**WHAT TO WORK ON**
Return the whole listing below line for line, with every character left unchanged.

**STORED DATA**

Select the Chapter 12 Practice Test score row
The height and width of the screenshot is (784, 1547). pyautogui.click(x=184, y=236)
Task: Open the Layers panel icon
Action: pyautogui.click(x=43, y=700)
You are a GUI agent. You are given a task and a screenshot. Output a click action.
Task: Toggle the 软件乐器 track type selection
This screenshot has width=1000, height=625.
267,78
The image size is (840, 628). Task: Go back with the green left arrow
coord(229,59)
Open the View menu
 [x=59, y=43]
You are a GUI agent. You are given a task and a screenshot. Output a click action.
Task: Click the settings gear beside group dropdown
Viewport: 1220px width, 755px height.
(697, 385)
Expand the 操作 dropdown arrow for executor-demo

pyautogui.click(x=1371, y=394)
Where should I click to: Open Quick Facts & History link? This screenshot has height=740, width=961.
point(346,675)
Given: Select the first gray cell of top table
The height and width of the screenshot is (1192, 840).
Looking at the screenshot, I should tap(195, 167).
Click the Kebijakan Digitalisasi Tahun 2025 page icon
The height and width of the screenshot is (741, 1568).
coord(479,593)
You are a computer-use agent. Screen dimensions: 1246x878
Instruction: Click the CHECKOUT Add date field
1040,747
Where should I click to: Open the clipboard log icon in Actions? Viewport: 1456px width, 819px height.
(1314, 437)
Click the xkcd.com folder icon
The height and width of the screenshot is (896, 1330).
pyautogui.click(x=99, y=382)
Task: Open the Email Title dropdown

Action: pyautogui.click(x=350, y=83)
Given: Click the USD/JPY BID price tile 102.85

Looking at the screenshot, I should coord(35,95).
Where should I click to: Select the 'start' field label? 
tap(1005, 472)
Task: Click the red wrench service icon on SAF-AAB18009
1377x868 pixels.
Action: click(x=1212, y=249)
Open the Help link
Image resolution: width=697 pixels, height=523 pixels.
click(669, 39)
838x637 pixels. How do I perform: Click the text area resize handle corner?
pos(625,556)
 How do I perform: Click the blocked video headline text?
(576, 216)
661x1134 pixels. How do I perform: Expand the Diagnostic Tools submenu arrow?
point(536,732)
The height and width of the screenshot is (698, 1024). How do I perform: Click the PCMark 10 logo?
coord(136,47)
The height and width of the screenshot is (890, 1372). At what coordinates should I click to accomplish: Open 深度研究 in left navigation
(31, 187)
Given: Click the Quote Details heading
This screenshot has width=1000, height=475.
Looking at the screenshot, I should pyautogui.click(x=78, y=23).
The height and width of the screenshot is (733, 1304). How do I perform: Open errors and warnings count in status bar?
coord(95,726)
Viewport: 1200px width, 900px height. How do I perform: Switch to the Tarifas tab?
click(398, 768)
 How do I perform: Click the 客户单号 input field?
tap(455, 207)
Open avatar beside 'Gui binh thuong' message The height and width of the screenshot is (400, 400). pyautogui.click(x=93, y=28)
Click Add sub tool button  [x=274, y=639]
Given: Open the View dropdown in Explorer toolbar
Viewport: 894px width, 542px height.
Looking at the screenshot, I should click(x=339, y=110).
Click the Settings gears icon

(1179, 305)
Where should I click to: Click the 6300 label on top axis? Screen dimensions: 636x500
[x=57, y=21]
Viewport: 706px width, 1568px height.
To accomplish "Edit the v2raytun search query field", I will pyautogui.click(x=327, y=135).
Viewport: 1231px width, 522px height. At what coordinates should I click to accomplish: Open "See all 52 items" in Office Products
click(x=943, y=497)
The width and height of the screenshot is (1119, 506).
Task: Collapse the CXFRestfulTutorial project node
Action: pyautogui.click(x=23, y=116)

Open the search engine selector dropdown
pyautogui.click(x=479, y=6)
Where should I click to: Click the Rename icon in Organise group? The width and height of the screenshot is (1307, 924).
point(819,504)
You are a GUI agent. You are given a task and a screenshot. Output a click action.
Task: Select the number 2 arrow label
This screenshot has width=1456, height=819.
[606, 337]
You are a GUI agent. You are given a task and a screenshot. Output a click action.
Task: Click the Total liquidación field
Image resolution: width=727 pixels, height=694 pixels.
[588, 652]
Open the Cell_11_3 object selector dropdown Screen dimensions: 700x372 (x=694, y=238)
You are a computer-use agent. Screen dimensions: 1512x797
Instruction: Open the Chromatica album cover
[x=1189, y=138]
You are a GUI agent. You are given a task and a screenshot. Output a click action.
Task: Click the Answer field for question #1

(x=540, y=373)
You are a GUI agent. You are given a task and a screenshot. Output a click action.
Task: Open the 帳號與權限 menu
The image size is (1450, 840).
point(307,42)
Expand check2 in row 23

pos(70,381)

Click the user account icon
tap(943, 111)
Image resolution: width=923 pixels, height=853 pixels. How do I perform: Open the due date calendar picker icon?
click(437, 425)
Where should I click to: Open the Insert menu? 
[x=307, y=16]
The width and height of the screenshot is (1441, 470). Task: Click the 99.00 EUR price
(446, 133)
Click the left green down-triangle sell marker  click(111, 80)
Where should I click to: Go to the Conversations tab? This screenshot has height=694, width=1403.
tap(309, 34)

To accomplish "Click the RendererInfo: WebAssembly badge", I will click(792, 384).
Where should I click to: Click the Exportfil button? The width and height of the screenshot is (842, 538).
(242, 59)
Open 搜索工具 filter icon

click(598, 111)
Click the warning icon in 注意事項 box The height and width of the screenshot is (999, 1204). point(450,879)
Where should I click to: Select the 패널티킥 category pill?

**RESULT**
Select the Chapter 12 Practice Test score row
The height and width of the screenshot is (784, 1547). pyautogui.click(x=184, y=236)
Task: Open the Layers panel icon
Action: pyautogui.click(x=43, y=700)
You are a GUI agent. You are given a task and a screenshot. Output a click action.
Task: Toggle the 软件乐器 track type selection
This screenshot has width=1000, height=625.
267,78
The image size is (840, 628). Task: Go back with the green left arrow
coord(229,59)
Open the View menu
 [x=59, y=43]
You are a GUI agent. You are given a task and a screenshot. Output a click action.
Task: Click the settings gear beside group dropdown
Viewport: 1220px width, 755px height.
(697, 385)
Expand the 操作 dropdown arrow for executor-demo

pyautogui.click(x=1371, y=394)
Where should I click to: Open Quick Facts & History link? This screenshot has height=740, width=961.
point(346,675)
Given: Select the first gray cell of top table
The height and width of the screenshot is (1192, 840).
Looking at the screenshot, I should tap(195, 167).
Click the Kebijakan Digitalisasi Tahun 2025 page icon
The height and width of the screenshot is (741, 1568).
coord(479,593)
You are a computer-use agent. Screen dimensions: 1246x878
Instruction: Click the CHECKOUT Add date field
1040,747
Where should I click to: Open the clipboard log icon in Actions? Viewport: 1456px width, 819px height.
(1314, 437)
Click the xkcd.com folder icon
The height and width of the screenshot is (896, 1330).
pyautogui.click(x=99, y=382)
Task: Open the Email Title dropdown

Action: pyautogui.click(x=350, y=83)
Given: Click the USD/JPY BID price tile 102.85

Looking at the screenshot, I should coord(35,95).
Where should I click to: Select the 'start' field label? 
tap(1005, 472)
Task: Click the red wrench service icon on SAF-AAB18009
1377x868 pixels.
Action: click(x=1212, y=249)
Open the Help link
Image resolution: width=697 pixels, height=523 pixels.
click(669, 39)
838x637 pixels. How do I perform: Click the text area resize handle corner?
pos(625,556)
 How do I perform: Click the blocked video headline text?
(576, 216)
661x1134 pixels. How do I perform: Expand the Diagnostic Tools submenu arrow?
point(536,732)
The height and width of the screenshot is (698, 1024). How do I perform: Click the PCMark 10 logo?
coord(136,47)
The height and width of the screenshot is (890, 1372). At what coordinates should I click to accomplish: Open 深度研究 in left navigation
(31, 187)
Given: Click the Quote Details heading
This screenshot has width=1000, height=475.
Looking at the screenshot, I should pyautogui.click(x=78, y=23).
The height and width of the screenshot is (733, 1304). How do I perform: Open errors and warnings count in status bar?
coord(95,726)
Viewport: 1200px width, 900px height. How do I perform: Switch to the Tarifas tab?
click(398, 768)
 How do I perform: Click the 客户单号 input field?
tap(455, 207)
Open avatar beside 'Gui binh thuong' message The height and width of the screenshot is (400, 400). pyautogui.click(x=93, y=28)
Click Add sub tool button  [x=274, y=639]
Given: Open the View dropdown in Explorer toolbar
Viewport: 894px width, 542px height.
Looking at the screenshot, I should click(x=339, y=110).
Click the Settings gears icon

(1179, 305)
Where should I click to: Click the 6300 label on top axis? Screen dimensions: 636x500
[x=57, y=21]
Viewport: 706px width, 1568px height.
To accomplish "Edit the v2raytun search query field", I will pyautogui.click(x=327, y=135).
Viewport: 1231px width, 522px height. At what coordinates should I click to accomplish: Open "See all 52 items" in Office Products
click(x=943, y=497)
The width and height of the screenshot is (1119, 506).
Task: Collapse the CXFRestfulTutorial project node
Action: pyautogui.click(x=23, y=116)

Open the search engine selector dropdown
pyautogui.click(x=479, y=6)
Where should I click to: Click the Rename icon in Organise group? The width and height of the screenshot is (1307, 924).
point(819,504)
You are a GUI agent. You are given a task and a screenshot. Output a click action.
Task: Select the number 2 arrow label
This screenshot has width=1456, height=819.
[606, 337]
You are a GUI agent. You are given a task and a screenshot. Output a click action.
Task: Click the Total liquidación field
Image resolution: width=727 pixels, height=694 pixels.
[588, 652]
Open the Cell_11_3 object selector dropdown Screen dimensions: 700x372 (x=694, y=238)
You are a computer-use agent. Screen dimensions: 1512x797
Instruction: Open the Chromatica album cover
[x=1189, y=138]
You are a GUI agent. You are given a task and a screenshot. Output a click action.
Task: Click the Answer field for question #1

(x=540, y=373)
You are a GUI agent. You are given a task and a screenshot. Output a click action.
Task: Open the 帳號與權限 menu
The image size is (1450, 840).
point(307,42)
Expand check2 in row 23

pos(70,381)

Click the user account icon
tap(943, 111)
Image resolution: width=923 pixels, height=853 pixels. How do I perform: Open the due date calendar picker icon?
click(437, 425)
Where should I click to: Open the Insert menu? 
[x=307, y=16]
The width and height of the screenshot is (1441, 470). Task: Click the 99.00 EUR price
(446, 133)
Click the left green down-triangle sell marker  click(111, 80)
Where should I click to: Go to the Conversations tab? This screenshot has height=694, width=1403.
tap(309, 34)

To accomplish "Click the RendererInfo: WebAssembly badge", I will click(792, 384).
Where should I click to: Click the Exportfil button? The width and height of the screenshot is (842, 538).
(242, 59)
Open 搜索工具 filter icon

click(598, 111)
Click the warning icon in 注意事項 box The height and width of the screenshot is (999, 1204). point(450,879)
Where should I click to: Select the 패널티킥 category pill?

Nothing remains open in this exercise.